Il gruppo guidato da Andrea Orcel sostiene con determinazione che alcune condizioni imposte, in particolare il divieto di riduzione del rapporto finanziamenti/depositi e l'obbligo di mantenimento di un certo portafoglio di project-finance, sono chiaramente sproporzionate rispetto all'obiettivo dichiarato. Il TAR del Lazio, nel luglio scorso, aveva dato parzialmente ragione alla banca, annullando due dei quattro vincoli contestati. Ma aveva comunque confermato quelli considerati più sensibili, come l'imposizione di un'uscita dalla Russia entro termini ben definiti. Con il ricorso al Consiglio di Stato, UniCredit cerca ora di ottenere una definizione più netta del perimetro e delle condizioni entro le quali il golden power può essere legittimamente esercitato nel settore bancario, richiamando con forza l'attenzione sul profilo europeo. L'operazione, infatti, rischia di entrare in contrasto con i princìpi fondamentali della libera circolazione dei capitali e con le competenze esclusive della European Central Bank.

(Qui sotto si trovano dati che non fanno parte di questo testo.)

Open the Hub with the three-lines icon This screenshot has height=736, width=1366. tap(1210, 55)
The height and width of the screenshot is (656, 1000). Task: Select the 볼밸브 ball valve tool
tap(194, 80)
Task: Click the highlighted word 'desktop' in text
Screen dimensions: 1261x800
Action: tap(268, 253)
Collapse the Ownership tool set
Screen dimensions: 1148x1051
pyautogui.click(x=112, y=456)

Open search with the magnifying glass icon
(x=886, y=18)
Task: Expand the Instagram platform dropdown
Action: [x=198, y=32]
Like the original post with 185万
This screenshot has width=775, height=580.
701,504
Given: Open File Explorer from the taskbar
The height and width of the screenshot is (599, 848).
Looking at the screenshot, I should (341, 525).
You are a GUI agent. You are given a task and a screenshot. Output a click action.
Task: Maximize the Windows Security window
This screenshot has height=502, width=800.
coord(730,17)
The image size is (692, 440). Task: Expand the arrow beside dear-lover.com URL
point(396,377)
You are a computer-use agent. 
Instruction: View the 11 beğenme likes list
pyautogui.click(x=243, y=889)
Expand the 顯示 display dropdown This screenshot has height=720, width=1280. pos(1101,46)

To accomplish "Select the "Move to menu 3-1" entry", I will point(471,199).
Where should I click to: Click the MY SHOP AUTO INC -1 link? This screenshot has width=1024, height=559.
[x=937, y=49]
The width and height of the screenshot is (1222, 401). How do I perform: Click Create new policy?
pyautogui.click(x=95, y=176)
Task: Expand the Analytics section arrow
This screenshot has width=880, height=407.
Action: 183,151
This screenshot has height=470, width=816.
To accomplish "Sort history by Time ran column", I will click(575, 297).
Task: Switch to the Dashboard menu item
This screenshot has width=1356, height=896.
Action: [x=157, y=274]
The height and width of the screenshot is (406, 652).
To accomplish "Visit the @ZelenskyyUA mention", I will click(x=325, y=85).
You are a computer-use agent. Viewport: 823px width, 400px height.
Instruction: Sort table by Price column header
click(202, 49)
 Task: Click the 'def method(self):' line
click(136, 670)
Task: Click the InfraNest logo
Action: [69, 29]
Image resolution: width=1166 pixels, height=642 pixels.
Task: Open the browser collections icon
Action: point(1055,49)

Si percepisce che il ricorso non rappresenta uno scontro frontale con l'esecutivo – guidato da Giorgia Meloni – ma si configura piuttosto come una scelta strumentale e preventiva. Da un lato mira a tutelare gli stakeholder, gli azionisti e gli amministratori della banca; dall'altro cerca di evitare che il caso Banco BPM diventi un precedente capace di condizionare altre operazioni di M&A future, siano esse nazionali o transnazionali. Il termine utile per la presentazione del ricorso era di sessanta giorni dalla sentenza del TAR. Sul fronte europeo la tensione è palpabile: la European Commission, per esempio, ha già sollecitato chiarimenti a Roma e sta valutando l'avvio di una procedura d'infrazione, dato che alcune condizioni imposte dal governo potrebbero violare le norme comunitarie. Il contesto è più ampio: l'interventismo dei governi nell'ambito delle aggregazioni bancarie – un fenomeno che si osserva anche in Spagna e in Germania – è visto con crescente preoccupazione a Bruxelles.
Qui si auspica un mercato bancario europeo maggiormente integrato, e soprattutto non soggetto a troppi steccati nazionali. Per gli imprenditori, i professionisti e i manager questa vicenda assume contorni di estrema importanza e merita un'attenzione costante. Da una parte perché ridefinisce il rapporto spesso complesso tra banche e Stato, dall'altra perché segnala che il terreno delle fusioni e acquisizioni bancarie – in un'era caratterizzata da tassi elevati, rapida trasformazione digitale e significative pressioni geopolitiche – non è più soltanto una questione prettamente industriale, ma ha assunto anche una dimensione giuridica e sovranazionale. L'esito del ricorso al Consiglio di Stato, pertanto, non inciderà soltanto sulla singola operazione di UniCredit, ma si profila come un precedente fondamentale per le future operazioni di M&A, sia sul territorio nazionale sia oltreconfine, definendo i confini del potere statale e la libertà del mercato. Le decisioni che verranno da questa alta corte potranno fungere da faro per le operazioni future, per le strategie di espansione delle banche italiane e per la definizione delle condizioni che lo Stato può porre, e la Banca Centrale Europea vigilare, in nome della sicurezza nazionale.
UniCredit ha riaperto il risiko delle grandi banche italiane, ma questa volta la posta in gioco è anche la cornice regolamentare entro cui operano. Le imprese e i professionisti operanti nel mondo bancario, finanziario e dei servizi dovrebbero tenere gli occhi puntati su questa partita cruciale, perché le conseguenze potrebbero riverberarsi oltre Milano e Roma, fino a Bruxelles.